TASK OBJECTIVE :: Copy the data word for word, starting at the line that contains "Task: Click the location" and ending after the line that contains "[x=290, y=340]".

[start of EXTRACTED ENTRIES]

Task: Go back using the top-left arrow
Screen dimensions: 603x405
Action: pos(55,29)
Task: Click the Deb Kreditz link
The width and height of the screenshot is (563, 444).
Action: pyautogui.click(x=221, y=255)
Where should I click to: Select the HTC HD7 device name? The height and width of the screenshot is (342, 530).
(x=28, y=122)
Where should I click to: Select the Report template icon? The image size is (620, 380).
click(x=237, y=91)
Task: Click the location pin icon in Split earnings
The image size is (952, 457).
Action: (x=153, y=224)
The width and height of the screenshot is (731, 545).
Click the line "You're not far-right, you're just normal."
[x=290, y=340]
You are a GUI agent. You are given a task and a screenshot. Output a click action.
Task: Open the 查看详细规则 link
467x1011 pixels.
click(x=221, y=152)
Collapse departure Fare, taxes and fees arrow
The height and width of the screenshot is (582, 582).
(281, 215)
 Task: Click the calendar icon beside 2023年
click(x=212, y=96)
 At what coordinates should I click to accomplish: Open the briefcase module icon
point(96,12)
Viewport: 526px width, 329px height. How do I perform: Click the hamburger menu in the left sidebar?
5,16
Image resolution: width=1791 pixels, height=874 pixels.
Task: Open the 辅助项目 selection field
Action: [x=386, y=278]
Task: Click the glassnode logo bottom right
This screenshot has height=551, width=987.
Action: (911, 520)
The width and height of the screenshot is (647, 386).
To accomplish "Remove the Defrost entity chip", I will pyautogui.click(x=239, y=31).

[end of EXTRACTED ENTRIES]

RESULT OF THIS EXERCISE ::
Task: Click the location pin icon in Split earnings
The image size is (952, 457).
Action: (x=153, y=224)
The width and height of the screenshot is (731, 545).
Click the line "You're not far-right, you're just normal."
[x=290, y=340]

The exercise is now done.